Hace unos días comía en un restaurante en el Monte de Santa Ana, en el término de Llosa de Ranes, un lugar muy bonito, por cierto.
En el salón del restaurante se celebraba una boda sin nada de particular. Algo de corrillo se creó cuando alguien de nuestra mesa comentó 'se casan dos chicas', unas cuantas estiradas de cuello, un poco de tortículis y luego, cada uno a lo suyo.
Los invitados; hombres, mujeres, niños, viejos, jóvenes... todos reían igual que si se casaran 'personas normales' todos eran felices, nadie aparentaba estar viviendo la ruptura de nada sagrado, nadie resultó ofendido... estoy convencido de que estadísticamente, en aquel grupo tan variopinto habría gentes de diferentes credos, ideologías, orientación sexual (reconocida u oculta), etc.
Entonces recordé las algaradas callejeras organizadas tras la aprobación legal que permitió que aquella boda se celebrara.

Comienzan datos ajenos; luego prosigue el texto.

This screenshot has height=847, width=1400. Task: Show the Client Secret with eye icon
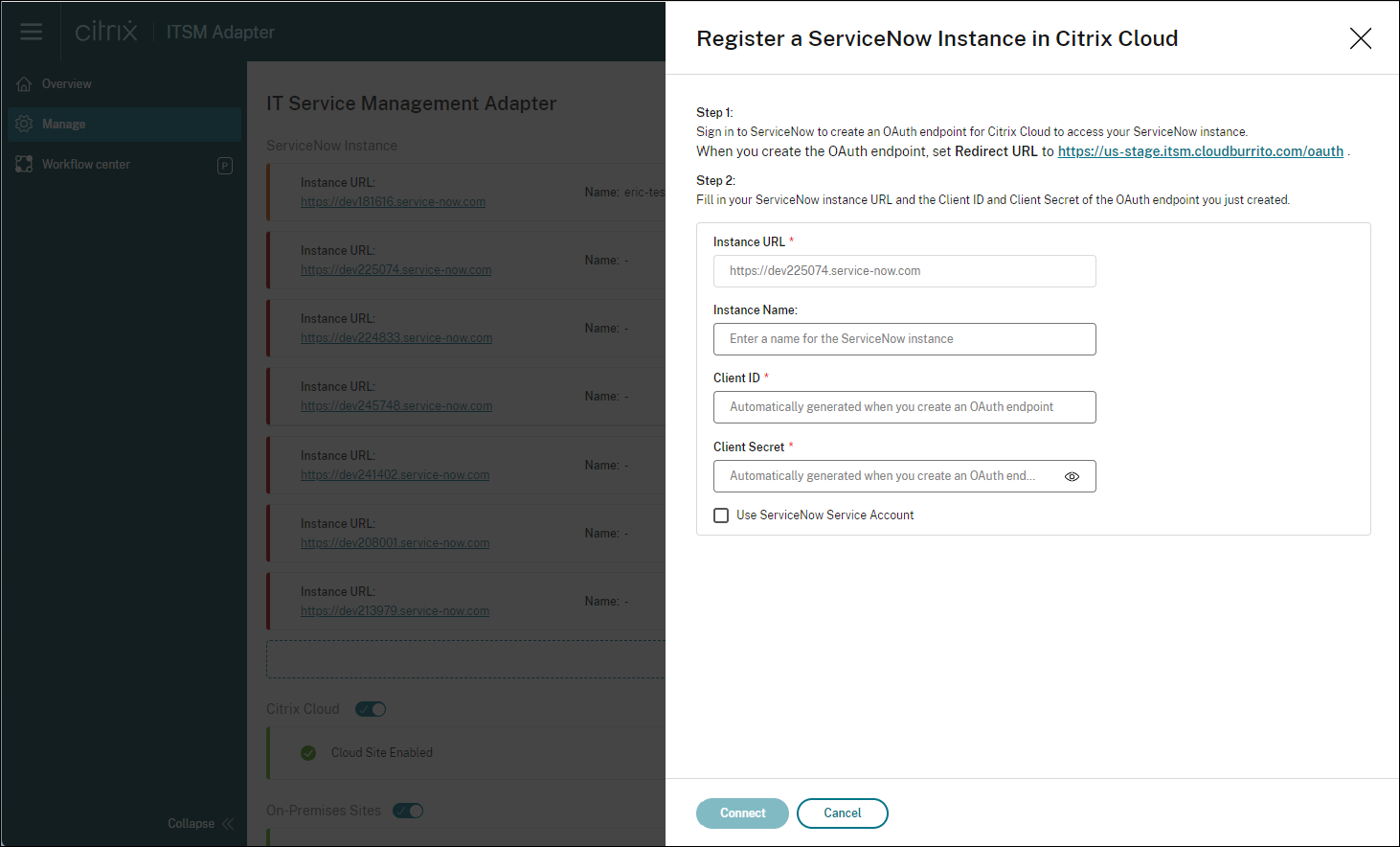(x=1072, y=476)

Y me felicité de que mi hija asumiera con normalidad aquella boda y pensé que cuando ella tenga treinta y tantos no estirará el cuello ni cuchicheará cuando dos personas que se quieren decidan compartir su amor con su familia y amigos, y pensará en aquellos que salieron a la calle como extraños personajes; iguales a los que salieron cuando se aprobó el divorcio, iguales a los que protestaron por el voto para las mujeres, o iguales que los que quemaban los libros que defienden la evolución, o aquellos anteriores que quemaban los que decían que la tierra no era el centro del universo... y la familia seguirá existiendo.

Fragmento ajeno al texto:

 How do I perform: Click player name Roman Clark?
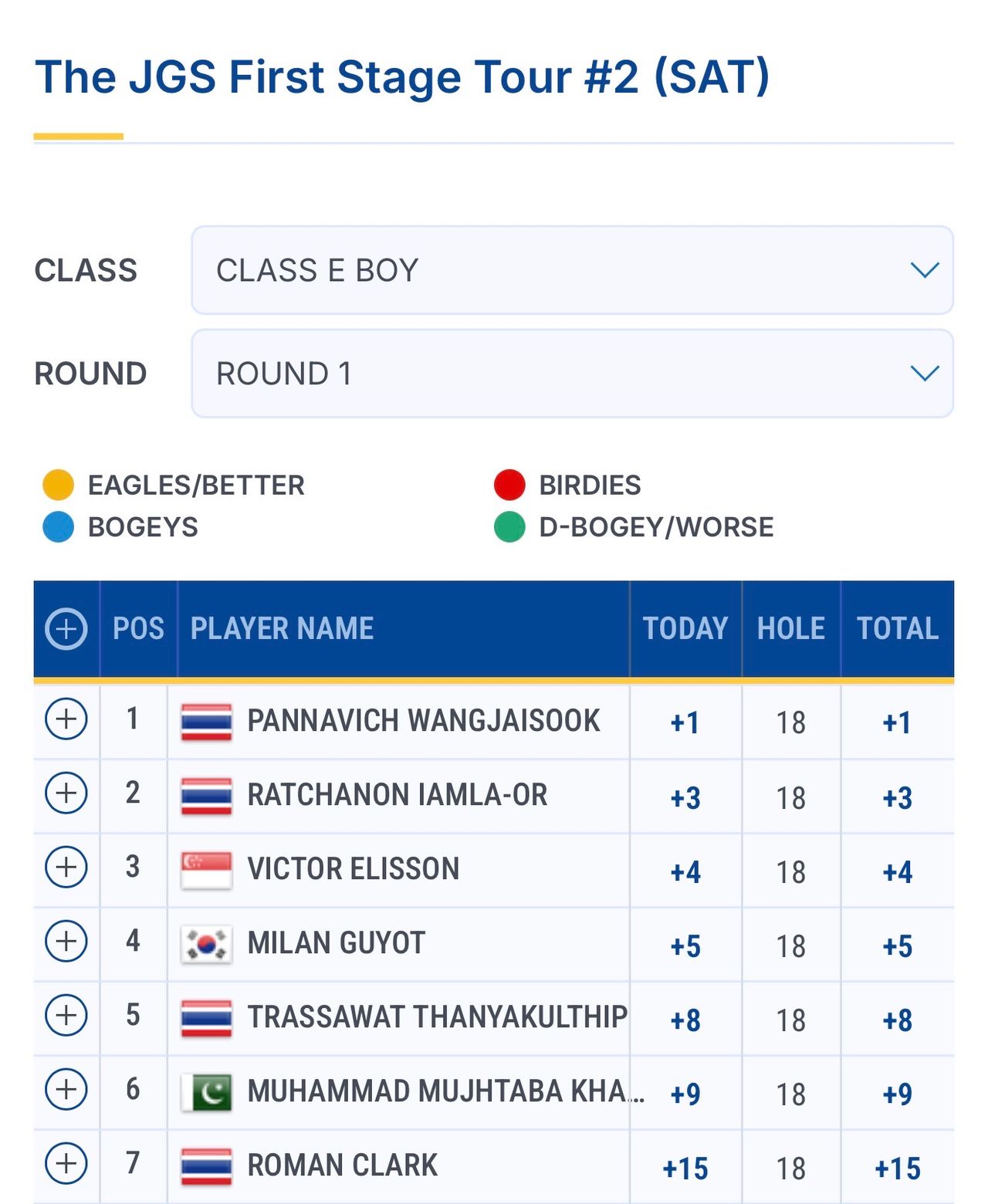coord(342,1165)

A esas chicas les pedimos que salieran del armario, les dijimos que no eran bichos raros, pero no les dábamos el derecho a ser normales... ahora sí, ahora pueden integrarse en la sociedad como una pareja más porque lo suyo es un matrimonio con todas las de la Ley (la Ley en mayúsculas, la ley de Dios para los creyentes). Así que sólo me queda desearles la mayor felicidad en una sociedad más justa y... ¡que vivan las novias!